◆ TASK STATEMENT ◆
Copy word for word the lines below, from the line that contains "Средства защиты информации (508, 79)" through the last line, both included.

◆ AVAILABLE DATA ◆
----

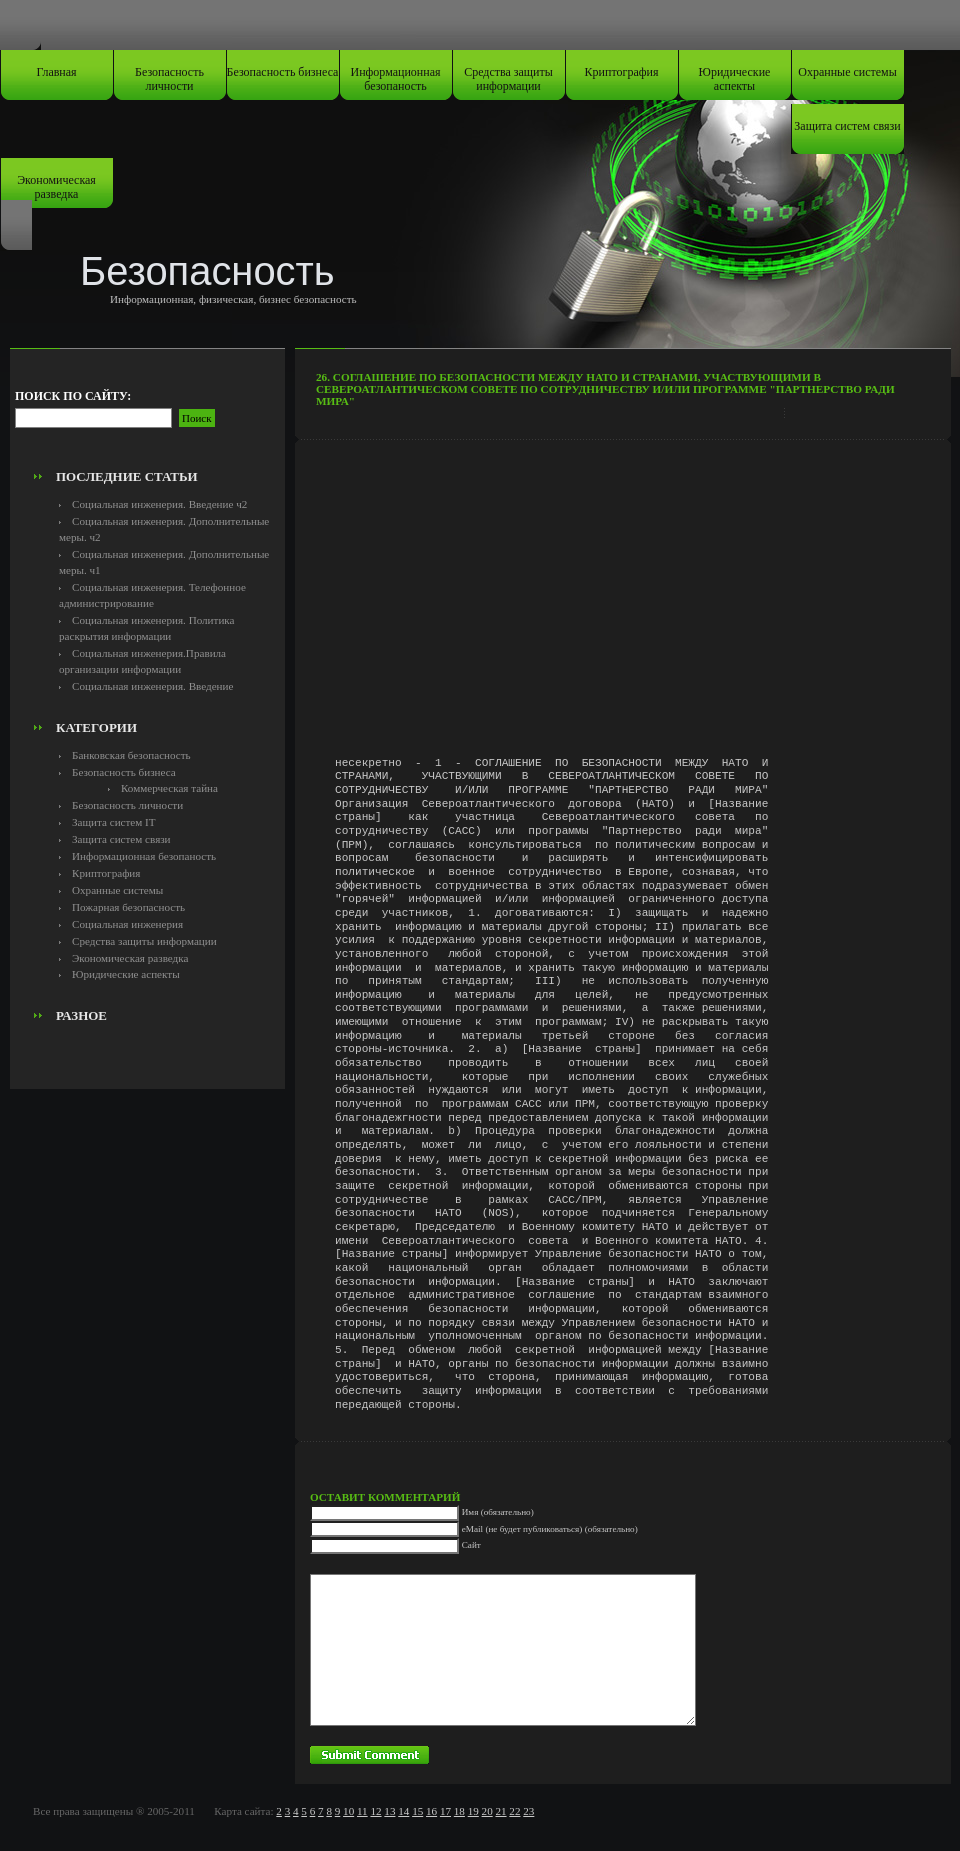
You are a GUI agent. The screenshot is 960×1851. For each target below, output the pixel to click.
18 (459, 1811)
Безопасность (207, 271)
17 (445, 1811)
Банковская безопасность (131, 755)
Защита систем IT (114, 822)
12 (375, 1811)
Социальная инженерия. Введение (152, 686)
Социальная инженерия (127, 924)
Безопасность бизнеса (283, 72)
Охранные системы (847, 72)
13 (389, 1811)
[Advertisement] (148, 416)
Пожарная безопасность (128, 907)
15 (417, 1811)
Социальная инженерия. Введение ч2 (159, 504)
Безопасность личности (169, 79)
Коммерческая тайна (169, 788)
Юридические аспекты (735, 79)
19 (473, 1811)
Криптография (622, 72)
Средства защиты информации (508, 79)
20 (487, 1811)
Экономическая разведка (56, 187)
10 (348, 1811)
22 (514, 1811)
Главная (56, 72)
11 (362, 1811)
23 (528, 1811)
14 (403, 1811)
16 (431, 1811)
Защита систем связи (847, 126)
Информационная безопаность (396, 79)
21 (500, 1811)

----

◆ COMPLETE OUTPUT ◆
Средства защиты информации (508, 79)
20 (487, 1811)
Экономическая разведка (56, 187)
10 (348, 1811)
22 (514, 1811)
Главная (56, 72)
11 (362, 1811)
23 (528, 1811)
14 (403, 1811)
16 (431, 1811)
Защита систем связи (847, 126)
Информационная безопаность (396, 79)
21 (500, 1811)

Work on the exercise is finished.